# Predicting High Risk Breast Cancer 2022 (Phase 1)

Predicting High Risk Breast Cancer: a Nightingale OS & AHLI data challenge

## Overview

Every year, 40 million women get a mammogram; some go on to have an invasive biopsy to better examine a concerning area. Underneath these routine tests lies a deep—and disturbing—mystery. Since the 1990s, we have found far more ‘cancers’, which has in turn prompted vastly more surgical procedures and chemotherapy. But death rates from metastatic breast cancer have hardly changed.

When a pathologist looks at a biopsy slide, she is looking for known signs of cancer: tubules, cells with atypical looking nuclei, evidence of rapid cell division. These features, first identified in 1928, still underlie critical decisions today: which women must receive urgent treatment with surgery and chemotherapy? And which can be prescribed “watchful waiting”, sparing them invasive procedures for cancers that would not harm them?

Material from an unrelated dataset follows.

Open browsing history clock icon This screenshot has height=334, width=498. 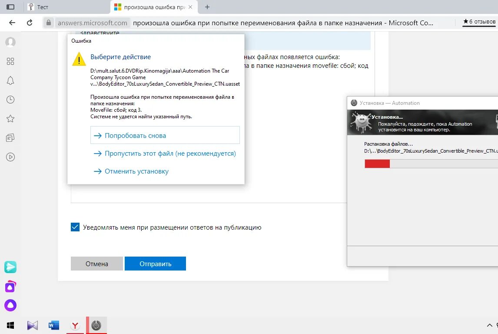point(10,100)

There is already evidence that algorithms can predict which cancers will metastasize and harm patients on the basis of the biopsy image. Fascinatingly, these algorithms also hone in on features that humans neglect, for example, the nature of the non-cancerous tissue surrounding the tumor. But to date, the datasets linking biopsy images to patient outcomes—metastasis, death—have been far smaller than what is needed to apply modern approaches.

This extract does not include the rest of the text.